* [Task requirements] The complete set of records should be given again verbatim.

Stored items
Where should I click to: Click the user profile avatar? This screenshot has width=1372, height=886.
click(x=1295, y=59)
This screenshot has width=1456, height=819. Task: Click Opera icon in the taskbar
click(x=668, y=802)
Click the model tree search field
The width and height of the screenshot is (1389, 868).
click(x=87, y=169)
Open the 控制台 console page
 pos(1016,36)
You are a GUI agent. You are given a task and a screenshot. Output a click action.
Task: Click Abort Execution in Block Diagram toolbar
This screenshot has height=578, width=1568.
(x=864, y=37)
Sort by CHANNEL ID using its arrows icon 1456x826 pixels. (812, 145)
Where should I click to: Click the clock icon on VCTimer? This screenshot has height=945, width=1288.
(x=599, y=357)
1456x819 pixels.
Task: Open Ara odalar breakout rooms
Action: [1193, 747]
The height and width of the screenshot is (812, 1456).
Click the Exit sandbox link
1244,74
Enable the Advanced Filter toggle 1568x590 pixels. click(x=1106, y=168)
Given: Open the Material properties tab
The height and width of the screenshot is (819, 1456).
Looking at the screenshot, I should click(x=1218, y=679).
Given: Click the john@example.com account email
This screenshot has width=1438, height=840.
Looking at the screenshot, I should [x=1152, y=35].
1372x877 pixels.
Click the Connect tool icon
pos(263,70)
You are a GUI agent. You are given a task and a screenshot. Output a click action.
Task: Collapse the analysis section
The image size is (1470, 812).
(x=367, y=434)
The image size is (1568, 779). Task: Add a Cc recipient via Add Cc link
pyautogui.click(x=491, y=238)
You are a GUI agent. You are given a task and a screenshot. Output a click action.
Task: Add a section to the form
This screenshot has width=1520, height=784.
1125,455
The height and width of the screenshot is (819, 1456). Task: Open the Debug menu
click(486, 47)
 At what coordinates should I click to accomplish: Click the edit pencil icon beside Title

* [Solution below]
Where should I click to: Click the user profile avatar? This screenshot has width=1372, height=886.
click(x=1295, y=59)
This screenshot has width=1456, height=819. Task: Click Opera icon in the taskbar
click(x=668, y=802)
Click the model tree search field
The width and height of the screenshot is (1389, 868).
click(x=87, y=169)
Open the 控制台 console page
 pos(1016,36)
You are a GUI agent. You are given a task and a screenshot. Output a click action.
Task: Click Abort Execution in Block Diagram toolbar
This screenshot has height=578, width=1568.
(x=864, y=37)
Sort by CHANNEL ID using its arrows icon 1456x826 pixels. (812, 145)
Where should I click to: Click the clock icon on VCTimer? This screenshot has height=945, width=1288.
(x=599, y=357)
1456x819 pixels.
Task: Open Ara odalar breakout rooms
Action: [1193, 747]
The height and width of the screenshot is (812, 1456).
Click the Exit sandbox link
1244,74
Enable the Advanced Filter toggle 1568x590 pixels. click(x=1106, y=168)
Given: Open the Material properties tab
The height and width of the screenshot is (819, 1456).
Looking at the screenshot, I should click(x=1218, y=679).
Given: Click the john@example.com account email
This screenshot has width=1438, height=840.
Looking at the screenshot, I should [x=1152, y=35].
1372x877 pixels.
Click the Connect tool icon
pos(263,70)
You are a GUI agent. You are given a task and a screenshot. Output a click action.
Task: Collapse the analysis section
The image size is (1470, 812).
(x=367, y=434)
The image size is (1568, 779). Task: Add a Cc recipient via Add Cc link
pyautogui.click(x=491, y=238)
You are a GUI agent. You are given a task and a screenshot. Output a click action.
Task: Add a section to the form
This screenshot has width=1520, height=784.
1125,455
The height and width of the screenshot is (819, 1456). Task: Open the Debug menu
click(486, 47)
 At what coordinates should I click to accomplish: Click the edit pencil icon beside Title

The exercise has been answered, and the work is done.